> [PROVIDED ENTRIES]
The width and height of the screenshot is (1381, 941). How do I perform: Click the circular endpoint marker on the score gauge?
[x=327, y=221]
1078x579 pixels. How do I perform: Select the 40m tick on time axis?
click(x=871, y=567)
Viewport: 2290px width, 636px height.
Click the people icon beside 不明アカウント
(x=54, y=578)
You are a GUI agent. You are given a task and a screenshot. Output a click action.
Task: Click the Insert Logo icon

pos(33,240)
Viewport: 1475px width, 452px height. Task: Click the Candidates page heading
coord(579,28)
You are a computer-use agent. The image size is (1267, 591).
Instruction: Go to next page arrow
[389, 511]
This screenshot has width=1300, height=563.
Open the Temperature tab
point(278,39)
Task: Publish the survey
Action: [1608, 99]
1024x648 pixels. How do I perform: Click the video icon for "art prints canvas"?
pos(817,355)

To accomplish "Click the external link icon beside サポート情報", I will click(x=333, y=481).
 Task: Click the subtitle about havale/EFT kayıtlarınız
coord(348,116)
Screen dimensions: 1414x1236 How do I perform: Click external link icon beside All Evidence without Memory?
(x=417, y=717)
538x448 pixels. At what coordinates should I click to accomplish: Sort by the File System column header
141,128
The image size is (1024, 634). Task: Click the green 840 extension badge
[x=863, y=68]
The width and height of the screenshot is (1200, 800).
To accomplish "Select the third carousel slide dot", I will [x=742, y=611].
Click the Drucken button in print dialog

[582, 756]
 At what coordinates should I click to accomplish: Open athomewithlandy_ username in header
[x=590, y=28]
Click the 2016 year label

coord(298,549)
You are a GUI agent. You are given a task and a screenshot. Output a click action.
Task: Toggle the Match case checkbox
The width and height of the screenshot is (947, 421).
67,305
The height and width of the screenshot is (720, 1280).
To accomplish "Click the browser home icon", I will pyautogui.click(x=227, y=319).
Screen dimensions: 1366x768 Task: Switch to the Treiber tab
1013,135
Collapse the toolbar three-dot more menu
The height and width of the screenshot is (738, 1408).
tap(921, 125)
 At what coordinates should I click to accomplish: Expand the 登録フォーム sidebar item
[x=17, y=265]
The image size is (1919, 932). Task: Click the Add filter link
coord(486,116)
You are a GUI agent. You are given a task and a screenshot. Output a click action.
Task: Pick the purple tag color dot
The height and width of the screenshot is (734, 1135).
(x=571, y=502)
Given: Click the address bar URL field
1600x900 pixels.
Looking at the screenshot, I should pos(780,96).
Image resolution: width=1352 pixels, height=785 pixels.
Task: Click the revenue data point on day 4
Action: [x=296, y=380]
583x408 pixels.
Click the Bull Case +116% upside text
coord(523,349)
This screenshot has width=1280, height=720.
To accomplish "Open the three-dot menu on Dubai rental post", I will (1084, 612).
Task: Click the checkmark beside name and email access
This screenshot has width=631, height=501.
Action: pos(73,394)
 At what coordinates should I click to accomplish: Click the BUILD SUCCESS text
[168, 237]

> [TASK DETAILS]
Reproduce the full listing above, character for character.

> [SOLUTION TO THIS TASK]
The width and height of the screenshot is (1381, 941). How do I perform: Click the circular endpoint marker on the score gauge?
[x=327, y=221]
1078x579 pixels. How do I perform: Select the 40m tick on time axis?
click(x=871, y=567)
Viewport: 2290px width, 636px height.
Click the people icon beside 不明アカウント
(x=54, y=578)
You are a GUI agent. You are given a task and a screenshot. Output a click action.
Task: Click the Insert Logo icon

pos(33,240)
Viewport: 1475px width, 452px height. Task: Click the Candidates page heading
coord(579,28)
You are a computer-use agent. The image size is (1267, 591).
Instruction: Go to next page arrow
[389, 511]
This screenshot has width=1300, height=563.
Open the Temperature tab
point(278,39)
Task: Publish the survey
Action: [1608, 99]
1024x648 pixels. How do I perform: Click the video icon for "art prints canvas"?
pos(817,355)

To accomplish "Click the external link icon beside サポート情報", I will click(x=333, y=481).
 Task: Click the subtitle about havale/EFT kayıtlarınız
coord(348,116)
Screen dimensions: 1414x1236 How do I perform: Click external link icon beside All Evidence without Memory?
(x=417, y=717)
538x448 pixels. At what coordinates should I click to accomplish: Sort by the File System column header
141,128
The image size is (1024, 634). Task: Click the green 840 extension badge
[x=863, y=68]
The width and height of the screenshot is (1200, 800).
To accomplish "Select the third carousel slide dot", I will [x=742, y=611].
Click the Drucken button in print dialog

[582, 756]
 At what coordinates should I click to accomplish: Open athomewithlandy_ username in header
[x=590, y=28]
Click the 2016 year label

coord(298,549)
You are a GUI agent. You are given a task and a screenshot. Output a click action.
Task: Toggle the Match case checkbox
The width and height of the screenshot is (947, 421).
67,305
The height and width of the screenshot is (720, 1280).
To accomplish "Click the browser home icon", I will pyautogui.click(x=227, y=319).
Screen dimensions: 1366x768 Task: Switch to the Treiber tab
1013,135
Collapse the toolbar three-dot more menu
The height and width of the screenshot is (738, 1408).
tap(921, 125)
 At what coordinates should I click to accomplish: Expand the 登録フォーム sidebar item
[x=17, y=265]
The image size is (1919, 932). Task: Click the Add filter link
coord(486,116)
You are a GUI agent. You are given a task and a screenshot. Output a click action.
Task: Pick the purple tag color dot
The height and width of the screenshot is (734, 1135).
(x=571, y=502)
Given: Click the address bar URL field
1600x900 pixels.
Looking at the screenshot, I should pos(780,96).
Image resolution: width=1352 pixels, height=785 pixels.
Task: Click the revenue data point on day 4
Action: [x=296, y=380]
583x408 pixels.
Click the Bull Case +116% upside text
coord(523,349)
This screenshot has width=1280, height=720.
To accomplish "Open the three-dot menu on Dubai rental post", I will (1084, 612).
Task: Click the checkmark beside name and email access
This screenshot has width=631, height=501.
Action: pos(73,394)
 At what coordinates should I click to accomplish: Click the BUILD SUCCESS text
[168, 237]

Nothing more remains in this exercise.